Donella-Deana A, Monti E, Pinna L A
Dipartimento di Chimica Biologica dell'Universita' di Padova, Italy.
Biochem Biophys Res Commun. 1989 May 15;160(3):1309-15. doi: 10.1016/s0006-291x(89)80146-9.
Adriamycin, a lipid-interacting anti-cancer agent, was found to inhibit the phosphorylation of polyGlu/Tyr (4:1) by tyrosine protein kinases either from spleen or expressed by the oncogene of Abelson murine leukemia virus. The dose dependent inhibition by adriamycin is accounted for by competition for the ATP binding site, but it is also deeply influenced by the nature and concentration of the phosphorylatable substrate, suggesting multiple interactions with the enzyme. The phosphorylation at tyrosine residues of cytosolic proteins from cells transformed by Abelson leukemia virus and the autophosphorylation of tyrosine protein kinases are also inhibited by adriamycin. Unlike tyrosine protein kinases most serine/threonine specific protein kinases, with the notable exception of protein kinase-C, appear to be relatively insensitive to adriamycin.
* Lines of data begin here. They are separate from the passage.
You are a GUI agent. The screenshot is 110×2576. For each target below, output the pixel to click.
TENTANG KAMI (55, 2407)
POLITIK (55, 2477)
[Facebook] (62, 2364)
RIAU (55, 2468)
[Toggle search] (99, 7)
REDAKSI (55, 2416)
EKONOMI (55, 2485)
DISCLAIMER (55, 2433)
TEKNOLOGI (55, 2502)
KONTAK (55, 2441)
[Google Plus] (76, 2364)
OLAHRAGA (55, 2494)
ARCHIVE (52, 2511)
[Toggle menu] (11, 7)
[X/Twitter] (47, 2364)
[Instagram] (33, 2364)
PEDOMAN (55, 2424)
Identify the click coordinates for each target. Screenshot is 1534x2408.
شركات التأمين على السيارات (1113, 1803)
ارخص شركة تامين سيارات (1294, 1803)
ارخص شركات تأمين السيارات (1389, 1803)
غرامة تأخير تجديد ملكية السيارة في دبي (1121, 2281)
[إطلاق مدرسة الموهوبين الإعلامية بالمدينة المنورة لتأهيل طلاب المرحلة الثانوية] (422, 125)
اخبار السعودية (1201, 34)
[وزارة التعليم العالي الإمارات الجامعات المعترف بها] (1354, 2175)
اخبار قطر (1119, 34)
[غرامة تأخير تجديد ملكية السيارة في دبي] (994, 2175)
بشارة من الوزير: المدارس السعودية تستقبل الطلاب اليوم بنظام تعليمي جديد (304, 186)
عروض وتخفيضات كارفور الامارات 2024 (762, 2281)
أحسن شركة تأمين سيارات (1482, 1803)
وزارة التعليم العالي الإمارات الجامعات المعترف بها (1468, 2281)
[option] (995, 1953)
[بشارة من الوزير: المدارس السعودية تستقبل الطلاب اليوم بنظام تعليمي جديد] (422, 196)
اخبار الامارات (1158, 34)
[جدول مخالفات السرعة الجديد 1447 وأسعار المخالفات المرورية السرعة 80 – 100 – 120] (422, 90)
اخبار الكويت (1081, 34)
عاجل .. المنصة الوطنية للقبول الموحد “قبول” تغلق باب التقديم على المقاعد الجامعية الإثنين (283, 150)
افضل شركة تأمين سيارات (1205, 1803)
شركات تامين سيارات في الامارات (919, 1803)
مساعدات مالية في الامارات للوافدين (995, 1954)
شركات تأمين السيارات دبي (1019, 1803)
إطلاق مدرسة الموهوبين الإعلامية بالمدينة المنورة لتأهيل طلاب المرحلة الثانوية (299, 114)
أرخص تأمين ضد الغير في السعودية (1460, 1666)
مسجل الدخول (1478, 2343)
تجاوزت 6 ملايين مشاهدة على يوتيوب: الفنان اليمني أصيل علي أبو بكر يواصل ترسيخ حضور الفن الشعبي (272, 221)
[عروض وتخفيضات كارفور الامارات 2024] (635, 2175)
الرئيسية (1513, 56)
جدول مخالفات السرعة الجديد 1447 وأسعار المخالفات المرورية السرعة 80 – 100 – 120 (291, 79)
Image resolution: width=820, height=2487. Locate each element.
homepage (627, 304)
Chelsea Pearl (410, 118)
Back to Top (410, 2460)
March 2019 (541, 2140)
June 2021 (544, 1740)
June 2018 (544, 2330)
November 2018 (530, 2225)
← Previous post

阿霉素是一种能与脂质相互作用的抗癌药物,它被发现可抑制来自脾脏的酪氨酸蛋白激酶或由阿贝尔森鼠白血病病毒癌基因表达的酪氨酸蛋白激酶对聚谷氨酸/酪氨酸(4:1)的磷酸化作用。阿霉素的剂量依赖性抑制作用是由其对ATP结合位点的竞争所致,但它也深受可磷酸化底物的性质和浓度的影响,这表明它与该酶存在多种相互作用。阿霉素还可抑制由阿贝尔森白血病病毒转化的细胞中胞质蛋白酪氨酸残基的磷酸化以及酪氨酸蛋白激酶的自身磷酸化。与酪氨酸蛋白激酶不同,大多数丝氨酸/苏氨酸特异性蛋白激酶,蛋白激酶-C是显著的例外,似乎对阿霉素相对不敏感。